1. I wish my younger self had known that it’s more important to focus on what our bodies CAN do – whether that be walking/running/swimming/hiking/dancing/lifting/ etc etc and what our bodies do for us, as opposed to feeling frustrated about not fitting into some external standard of shape and beauty. My focus now is more about enjoying movement and feeling thankful that I can move.

    Interesting, what you wrote about complimenting other people (body-wise) – I, too, tend to compliment clothes, hairstyle and such (“safer” compliments like what you described). I think shape and body image can be such a sensitive topic to some.

    I’ve had friends compliment me on my arms and shoulders (especially when I was swimming a lot). I’m small (5 ft) but I think I’m stronger than people may think 🙂 Funny, you’re the only other person I “know” who mentioned collarbones! My best friend said that same thing about me once and I always wondered about it – seemed like such a random body part 🙂

    Great writing, Faith! Thank you for this. 🙂

  2. Andrea McCardle

    I am so glad you wrote this post. I am 5’1″, about 137 ish, and am not a thin built person. I had a woman who first met me look at me and say “you look STRONG” (as if she was surprised by my stature or something?). Spending the later part of my teens and early 20’s being uncomfortable about this, I’m glad now that I’m older and have better things to worry about, it doesn’t bother me so much that I’m not small, but it still surprises me when people compliment my muscular legs or when my husband refers to me as “little” because that’s not something that I consider myself in my own mind. I have very muscular legs and I’m proud of them, and I don’t hesitate to compliment other athletic looking women, but I think they find it odd because sometimes I get strange looks and a strained “thanks” in return. Women need to realize being an athletic looking person is something to be PROUD of!

_ _ _

_TASKS TO PERFORM_:
(A) Duplicate the body-image comments from "I am so glad" to "be PROUD of!".
(B) In the body-image comments, what reason does Andrea McCardle give for no longer being so bothered about not being small? Answer in one to three sentences.
(C) Answer these questions from the body-image comments:
(i) How tall does the first commenter say they are?
(ii) What height does Andrea McCardle give for herself?
(iii) What word does Andrea McCardle's husband use for her?

_INFORMATION SHOWN_:

_ _ _

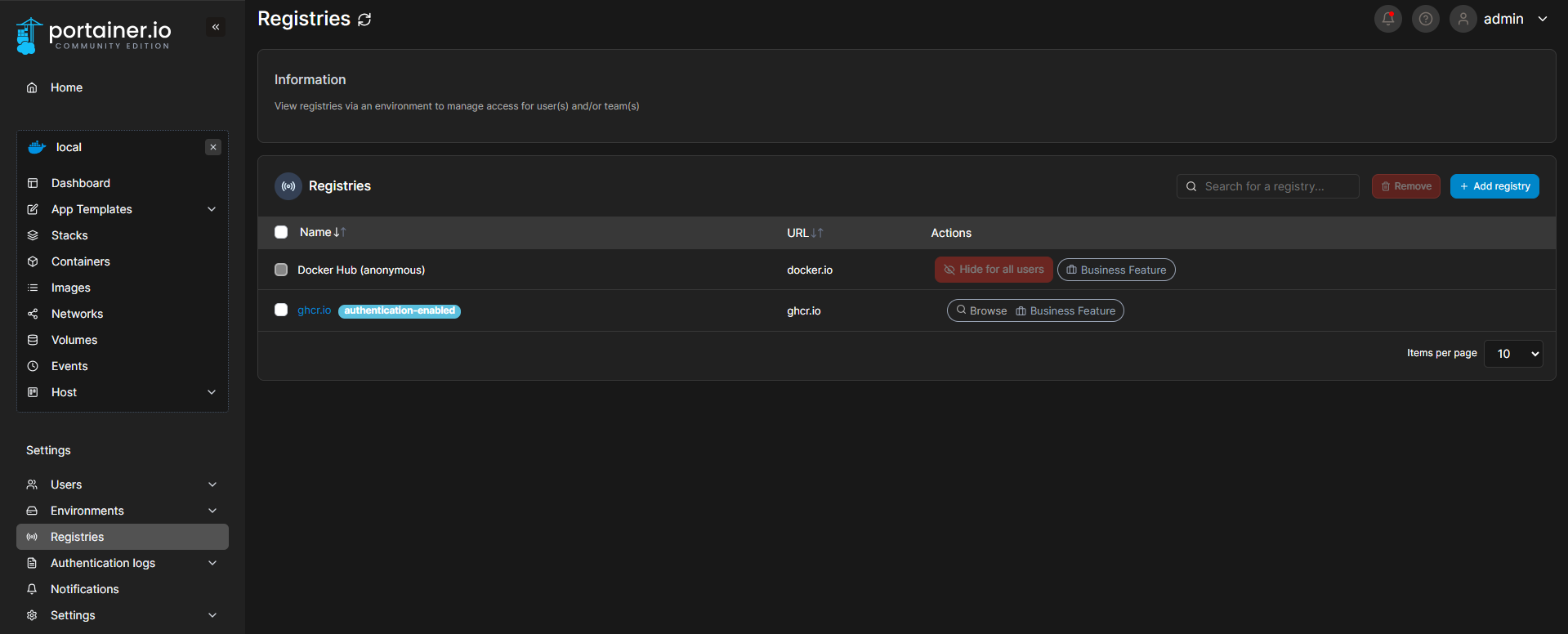The width and height of the screenshot is (1568, 634).
Task: Click the admin user avatar icon
Action: [x=1463, y=19]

_ _ _

_SOLUTIONS TO EACH TASK_:
(A)
I am so glad you wrote this post. I am 5’1″, about 137 ish, and am not a thin built person. I had a woman who first met me look at me and say “you look STRONG” (as if she was surprised by my stature or something?). Spending the later part of my teens and early 20’s being uncomfortable about this, I’m glad now that I’m older and have better things to worry about, it doesn’t bother me so much that I’m not small, but it still surprises me when people compliment my muscular legs or when my husband refers to me as “little” because that’s not something that I consider myself in my own mind. I have very muscular legs and I’m proud of them, and I don’t hesitate to compliment other athletic looking women, but I think they find it odd because sometimes I get strange looks and a strained “thanks” in return. Women need to realize being an athletic looking person is something to be PROUD of!

(B) Andrea McCardle says it doesn't bother her so much now because she is older and has better things to worry about.

(C)
(i) 5 ft
(ii) 5’1″
(iii) "little"